Extracting Data From Google Analytics Reports

September 11, 2008. Filed under python 59

A few months ago I was working on a project with the excellent J.D. Hollis, and ended up writing a simple Python script for parsing exported Google Analytics data. That particular project hit some roadblocks, but the script is sufficiently useful that I decided to go ahead and release it under the MIT license.

You can download gareports_reader.py from its GitHub repository, or you can simply download a zip of the project folder.


Sometimes you want to create custom visualizations or run custom calculations that are not provided by the Google Analytics web interface. You already can do that by downloading the data in csv, but the exported csv data set is fairly meager. On the other hand, the xml dataset is exceptionally rich, but figuring out the correct way to parse the xml to extract data can be difficult.

gareports_reader.py handles the parsing and extracting, and lets you manipulate the data in simple Python structures (lists, datetimes, and dictionaries).


First log into Google Analytics.
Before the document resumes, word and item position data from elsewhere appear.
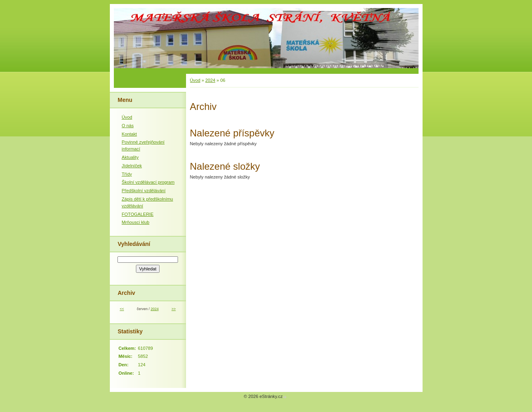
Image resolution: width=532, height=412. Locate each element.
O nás (128, 126)
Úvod (195, 80)
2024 (210, 80)
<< (122, 309)
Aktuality (130, 157)
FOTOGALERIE (138, 214)
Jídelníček (132, 166)
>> (174, 309)
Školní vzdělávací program (148, 182)
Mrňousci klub (136, 222)
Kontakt (129, 134)
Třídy (127, 174)
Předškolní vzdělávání (144, 191)
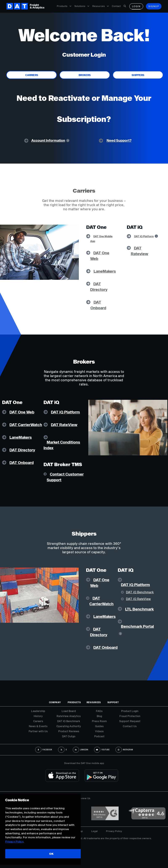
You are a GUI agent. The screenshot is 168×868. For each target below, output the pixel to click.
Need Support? (119, 140)
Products (64, 6)
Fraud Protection (130, 716)
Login (136, 6)
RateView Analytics (69, 716)
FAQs (99, 711)
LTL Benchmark (139, 609)
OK (51, 854)
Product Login (130, 711)
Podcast (99, 736)
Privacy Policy (114, 831)
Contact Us (130, 726)
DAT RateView (64, 425)
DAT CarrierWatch (26, 425)
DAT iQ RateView (138, 599)
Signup (154, 6)
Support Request (130, 721)
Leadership (38, 711)
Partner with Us (38, 731)
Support (113, 702)
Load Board (69, 711)
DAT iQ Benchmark (140, 592)
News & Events (38, 726)
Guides (99, 726)
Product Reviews (69, 731)
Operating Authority (68, 726)
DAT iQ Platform (144, 236)
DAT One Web (22, 412)
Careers (38, 721)
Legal (94, 831)
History (38, 716)
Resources (101, 6)
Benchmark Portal (137, 626)
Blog (99, 716)
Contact (116, 6)
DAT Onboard (22, 463)
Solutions (82, 6)
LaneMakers (105, 271)
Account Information (48, 140)
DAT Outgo (69, 736)
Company (55, 702)
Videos (99, 731)
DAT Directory (22, 450)
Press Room (99, 721)
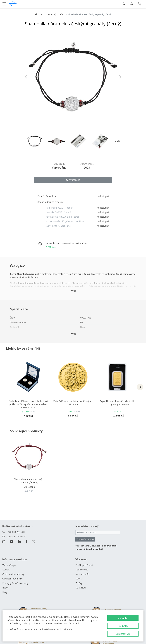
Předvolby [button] (123, 626)
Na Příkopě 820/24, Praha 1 (60, 208)
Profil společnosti (84, 565)
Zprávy (79, 583)
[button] (32, 77)
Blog (5, 592)
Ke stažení (81, 588)
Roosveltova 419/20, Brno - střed (62, 217)
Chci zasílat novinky (85, 539)
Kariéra (79, 578)
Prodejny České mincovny (15, 583)
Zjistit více (51, 247)
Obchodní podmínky (12, 578)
Then select the range of data you want to download.

Selecting a range of dates in Google Analytics.

Then select export, then choose the XML file format.
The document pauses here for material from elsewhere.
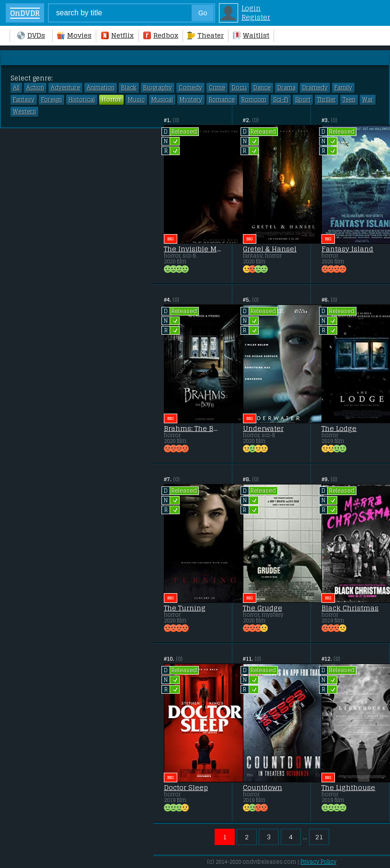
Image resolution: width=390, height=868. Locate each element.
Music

Exporting data from Google Analytics.

Now go to a folder containing both gareports_reader.py and your exported data file.

wills-macbook:gareports_reader will$ ls

I tend to rename the xml file to something more typable.

mv Analytics_www.lethain.com_20080811-20080910_(DashboardReport).xml lethain.xml

Then fire up a Python interpreter (I think it runs on 2.4, but can't quite remember, and it definitely runs on 2.5).

>>> from gareports_reader import GoogleAnalyticsReportParser
>>> fin = open('lethain.xml','r')
>>> data = GoogleAnalyticsReportParser(fin.read())
>>> fin.close()
>>> dir(data)
['__class__', '__delattr__', '__dict__', '__doc__', '__getattribute__', '__hash__', '__init__', '__module__', '__new__', '__reduce__', '__reduce_ex__', '__repr__', '__setattr__', '__str__', '__weakref__', 'contents', 'dates', 'domain', 'end', 'et', 'known_report_types', 'pageviews', 'parse_dashboard', 'start', 'type']
>>> data.domain
>>> data.start
datetime.datetime(2008, 8, 11, 0, 0)
>>> data.end
datetime.datetime(2008, 9, 10, 0, 0)

So we can see some basic functionality there, but the real stuff is all right there in the dates field. dates is a list of chronologically sorted two-tuples (a datetime and a dictionary) which look like this:

>>> data.dates[0]
(datetime.datetime(2008, 8, 11, 0, 0), {'Search': '237.0', 'Unique': '963.0', 'Pageviews': '1100.0', 'NewVisits': '0.7579365079365079', 'AvgPageviews': '1.4550264550264551', 'Direct': '93.0', 'Visits': '756.0', 'Visitors': '690.0', 'BounceRate': '0.8293650793650794', 'NewVisitors': '0.7579365079365079', 'Referral': '426.0', 'TimeOnSite': '86.744708994709'})

So, we could create a list of pageview for each day by doing this, and then sum the total like this:

>>> pageviews = [ x[1]['Pageviews'] for x in data.dates ]
>>> reduce(lambda a,b: float(a) + float(b), pageviews)

You could calculate the average number of pageviews as well...

>>> total = reduce(lambda a,b: float(a) + float(b), pageviews) 
>>> qty = len(pageviews)
>>> total / qty

Notice that the numbers are all stored as strings, so you'll have to convert them into floats before usage.

Anyway, gareports_reader.py makes the Google Analytics data quite accessible, so you can create the graphs and run the calculations that you're interested in.


At the moment it only handles the Dashboard report (the report from the front page). It would be fairly simple to extend it to handle other reports, but since the front page provides an extremely rich data set (daily values for search, unique, pageviews, newvisits, avgpageviews, direct, visists, visitors, boundrate, newvisitors, referral, and timeonsite), it wasn't necessary for my purposes.

Hope it's helpful, and let me know if there are any questions.